===== Records for this task

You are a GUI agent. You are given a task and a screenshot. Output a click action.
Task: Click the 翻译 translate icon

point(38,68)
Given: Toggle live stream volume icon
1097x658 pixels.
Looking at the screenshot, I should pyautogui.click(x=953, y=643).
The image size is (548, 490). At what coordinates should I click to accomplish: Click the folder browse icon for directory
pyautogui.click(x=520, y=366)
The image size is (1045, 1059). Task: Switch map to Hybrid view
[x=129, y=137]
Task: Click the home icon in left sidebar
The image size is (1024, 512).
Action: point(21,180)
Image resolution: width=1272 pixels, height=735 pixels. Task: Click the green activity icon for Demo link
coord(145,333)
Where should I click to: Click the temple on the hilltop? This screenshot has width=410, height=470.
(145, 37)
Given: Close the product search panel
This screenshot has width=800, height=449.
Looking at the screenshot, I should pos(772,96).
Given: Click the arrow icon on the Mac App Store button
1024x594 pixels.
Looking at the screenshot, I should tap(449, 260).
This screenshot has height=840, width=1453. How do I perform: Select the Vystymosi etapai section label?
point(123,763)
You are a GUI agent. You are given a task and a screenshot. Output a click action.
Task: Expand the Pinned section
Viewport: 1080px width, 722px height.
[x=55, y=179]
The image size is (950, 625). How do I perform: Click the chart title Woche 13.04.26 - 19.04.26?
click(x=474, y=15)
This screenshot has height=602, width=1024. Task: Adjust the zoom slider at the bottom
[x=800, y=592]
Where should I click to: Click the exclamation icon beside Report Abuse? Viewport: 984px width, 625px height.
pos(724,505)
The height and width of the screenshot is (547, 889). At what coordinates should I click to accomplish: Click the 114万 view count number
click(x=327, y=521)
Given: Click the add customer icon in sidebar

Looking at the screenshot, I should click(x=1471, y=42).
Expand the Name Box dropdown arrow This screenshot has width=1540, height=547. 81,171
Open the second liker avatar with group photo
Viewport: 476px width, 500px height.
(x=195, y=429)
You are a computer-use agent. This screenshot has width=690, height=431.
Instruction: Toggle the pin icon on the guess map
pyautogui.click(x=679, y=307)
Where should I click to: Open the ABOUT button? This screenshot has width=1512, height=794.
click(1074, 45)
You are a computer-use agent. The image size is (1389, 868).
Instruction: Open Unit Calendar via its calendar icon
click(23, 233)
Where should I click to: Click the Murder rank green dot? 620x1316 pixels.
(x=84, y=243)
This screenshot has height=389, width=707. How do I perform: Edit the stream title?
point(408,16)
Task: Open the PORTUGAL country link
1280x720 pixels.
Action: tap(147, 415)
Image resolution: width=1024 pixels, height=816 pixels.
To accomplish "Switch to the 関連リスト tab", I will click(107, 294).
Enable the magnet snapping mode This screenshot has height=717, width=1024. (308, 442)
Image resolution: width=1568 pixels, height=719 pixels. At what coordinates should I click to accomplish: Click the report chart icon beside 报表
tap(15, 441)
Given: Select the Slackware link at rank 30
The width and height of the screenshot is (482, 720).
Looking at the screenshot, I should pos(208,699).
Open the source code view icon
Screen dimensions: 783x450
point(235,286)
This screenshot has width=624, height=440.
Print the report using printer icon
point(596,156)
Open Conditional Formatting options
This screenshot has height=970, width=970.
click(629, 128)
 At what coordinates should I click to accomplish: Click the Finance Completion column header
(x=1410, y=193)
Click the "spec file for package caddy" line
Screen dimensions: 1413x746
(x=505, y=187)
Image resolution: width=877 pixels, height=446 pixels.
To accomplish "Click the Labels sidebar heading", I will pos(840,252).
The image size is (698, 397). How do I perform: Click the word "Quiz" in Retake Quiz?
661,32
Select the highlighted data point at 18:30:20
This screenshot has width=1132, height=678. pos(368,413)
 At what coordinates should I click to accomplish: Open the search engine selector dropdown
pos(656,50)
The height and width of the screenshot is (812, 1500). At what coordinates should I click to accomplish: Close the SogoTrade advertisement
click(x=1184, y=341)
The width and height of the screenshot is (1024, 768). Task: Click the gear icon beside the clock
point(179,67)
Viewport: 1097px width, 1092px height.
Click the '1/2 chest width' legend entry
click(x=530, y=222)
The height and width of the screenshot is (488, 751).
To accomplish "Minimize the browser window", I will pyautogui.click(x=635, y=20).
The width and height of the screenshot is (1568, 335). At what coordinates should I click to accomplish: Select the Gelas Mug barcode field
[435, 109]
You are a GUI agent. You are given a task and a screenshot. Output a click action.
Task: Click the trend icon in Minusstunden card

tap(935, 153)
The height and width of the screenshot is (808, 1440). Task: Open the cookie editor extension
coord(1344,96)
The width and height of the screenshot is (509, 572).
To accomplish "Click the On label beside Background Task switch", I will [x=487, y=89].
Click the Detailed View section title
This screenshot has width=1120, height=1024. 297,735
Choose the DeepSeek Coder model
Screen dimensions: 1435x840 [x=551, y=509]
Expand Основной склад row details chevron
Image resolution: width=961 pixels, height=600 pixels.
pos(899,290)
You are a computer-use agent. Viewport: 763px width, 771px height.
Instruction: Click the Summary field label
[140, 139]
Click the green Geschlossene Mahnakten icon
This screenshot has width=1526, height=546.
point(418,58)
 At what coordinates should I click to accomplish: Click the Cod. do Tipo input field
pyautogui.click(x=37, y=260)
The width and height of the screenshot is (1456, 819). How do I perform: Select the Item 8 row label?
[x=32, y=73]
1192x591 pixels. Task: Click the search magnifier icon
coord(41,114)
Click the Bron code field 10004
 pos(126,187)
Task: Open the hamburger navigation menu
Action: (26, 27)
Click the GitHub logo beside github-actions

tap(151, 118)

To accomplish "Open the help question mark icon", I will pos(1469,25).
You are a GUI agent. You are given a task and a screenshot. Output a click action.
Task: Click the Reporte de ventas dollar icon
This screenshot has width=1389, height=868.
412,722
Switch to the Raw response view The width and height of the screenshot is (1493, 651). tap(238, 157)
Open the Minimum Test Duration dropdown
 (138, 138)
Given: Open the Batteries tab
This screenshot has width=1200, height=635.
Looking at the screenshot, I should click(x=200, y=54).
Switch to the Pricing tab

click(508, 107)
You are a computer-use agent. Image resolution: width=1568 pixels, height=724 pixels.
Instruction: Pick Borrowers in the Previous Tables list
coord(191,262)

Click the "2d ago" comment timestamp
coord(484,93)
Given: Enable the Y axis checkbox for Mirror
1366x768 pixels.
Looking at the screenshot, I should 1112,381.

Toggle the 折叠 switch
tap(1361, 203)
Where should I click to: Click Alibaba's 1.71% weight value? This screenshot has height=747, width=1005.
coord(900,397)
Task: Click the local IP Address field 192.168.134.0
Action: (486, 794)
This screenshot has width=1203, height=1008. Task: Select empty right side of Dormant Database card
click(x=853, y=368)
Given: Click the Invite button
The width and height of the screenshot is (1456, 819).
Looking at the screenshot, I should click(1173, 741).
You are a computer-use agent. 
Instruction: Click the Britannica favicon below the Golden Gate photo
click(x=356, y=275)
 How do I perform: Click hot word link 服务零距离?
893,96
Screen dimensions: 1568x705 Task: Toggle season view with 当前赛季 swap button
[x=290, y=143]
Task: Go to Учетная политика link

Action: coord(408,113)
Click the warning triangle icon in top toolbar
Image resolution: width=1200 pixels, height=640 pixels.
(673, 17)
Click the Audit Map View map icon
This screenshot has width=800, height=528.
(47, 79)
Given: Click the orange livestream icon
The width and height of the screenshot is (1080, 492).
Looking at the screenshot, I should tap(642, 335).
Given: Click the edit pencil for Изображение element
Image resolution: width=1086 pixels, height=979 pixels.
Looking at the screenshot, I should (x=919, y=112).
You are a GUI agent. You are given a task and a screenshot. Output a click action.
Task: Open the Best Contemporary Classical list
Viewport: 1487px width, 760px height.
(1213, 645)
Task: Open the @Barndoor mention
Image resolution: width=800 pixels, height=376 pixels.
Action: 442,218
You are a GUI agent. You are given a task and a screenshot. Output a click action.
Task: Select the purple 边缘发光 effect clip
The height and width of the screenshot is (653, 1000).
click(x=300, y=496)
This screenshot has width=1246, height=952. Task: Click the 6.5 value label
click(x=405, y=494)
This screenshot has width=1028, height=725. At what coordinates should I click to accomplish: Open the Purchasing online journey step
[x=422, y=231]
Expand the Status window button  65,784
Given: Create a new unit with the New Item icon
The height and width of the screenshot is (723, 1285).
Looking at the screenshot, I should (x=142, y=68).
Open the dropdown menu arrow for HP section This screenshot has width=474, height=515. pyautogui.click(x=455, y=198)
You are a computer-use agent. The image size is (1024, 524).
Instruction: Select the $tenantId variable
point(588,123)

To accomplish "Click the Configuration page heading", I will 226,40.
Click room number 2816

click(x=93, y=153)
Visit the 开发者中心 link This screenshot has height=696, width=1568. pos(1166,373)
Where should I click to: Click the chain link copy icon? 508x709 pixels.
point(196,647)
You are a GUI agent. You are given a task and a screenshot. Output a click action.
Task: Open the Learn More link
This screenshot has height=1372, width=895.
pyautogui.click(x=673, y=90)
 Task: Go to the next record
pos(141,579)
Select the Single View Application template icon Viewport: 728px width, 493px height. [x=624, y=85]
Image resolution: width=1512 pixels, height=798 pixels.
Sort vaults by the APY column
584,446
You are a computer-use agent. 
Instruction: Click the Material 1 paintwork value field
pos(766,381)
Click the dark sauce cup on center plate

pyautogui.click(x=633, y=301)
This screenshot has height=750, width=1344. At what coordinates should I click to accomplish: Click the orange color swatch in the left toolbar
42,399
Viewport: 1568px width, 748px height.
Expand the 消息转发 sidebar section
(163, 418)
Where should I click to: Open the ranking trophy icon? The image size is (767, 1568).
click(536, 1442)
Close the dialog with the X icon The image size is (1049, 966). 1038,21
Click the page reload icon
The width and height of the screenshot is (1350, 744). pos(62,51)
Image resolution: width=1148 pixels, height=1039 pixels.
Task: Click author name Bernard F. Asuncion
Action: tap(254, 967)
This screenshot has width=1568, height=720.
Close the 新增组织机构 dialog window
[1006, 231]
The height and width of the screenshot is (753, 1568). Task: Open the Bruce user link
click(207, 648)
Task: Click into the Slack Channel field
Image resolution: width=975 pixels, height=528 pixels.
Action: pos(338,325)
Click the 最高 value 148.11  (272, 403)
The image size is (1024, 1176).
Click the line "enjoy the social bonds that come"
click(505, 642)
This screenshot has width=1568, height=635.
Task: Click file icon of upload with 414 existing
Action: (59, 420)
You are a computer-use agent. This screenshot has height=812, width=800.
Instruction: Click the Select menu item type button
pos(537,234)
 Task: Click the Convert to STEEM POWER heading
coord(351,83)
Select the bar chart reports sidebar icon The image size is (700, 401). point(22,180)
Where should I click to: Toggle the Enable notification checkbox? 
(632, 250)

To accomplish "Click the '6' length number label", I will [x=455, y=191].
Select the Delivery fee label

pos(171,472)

==========

Exercise details: Could you return the lines in the entries above that contain "arrow"?

Reply:
Given: Click the arrow icon on the Mac App Store button
Expand the Name Box dropdown arrow This screenshot has width=1540, height=547. 81,171
Open the dropdown menu arrow for HP section This screenshot has width=474, height=515. pyautogui.click(x=455, y=198)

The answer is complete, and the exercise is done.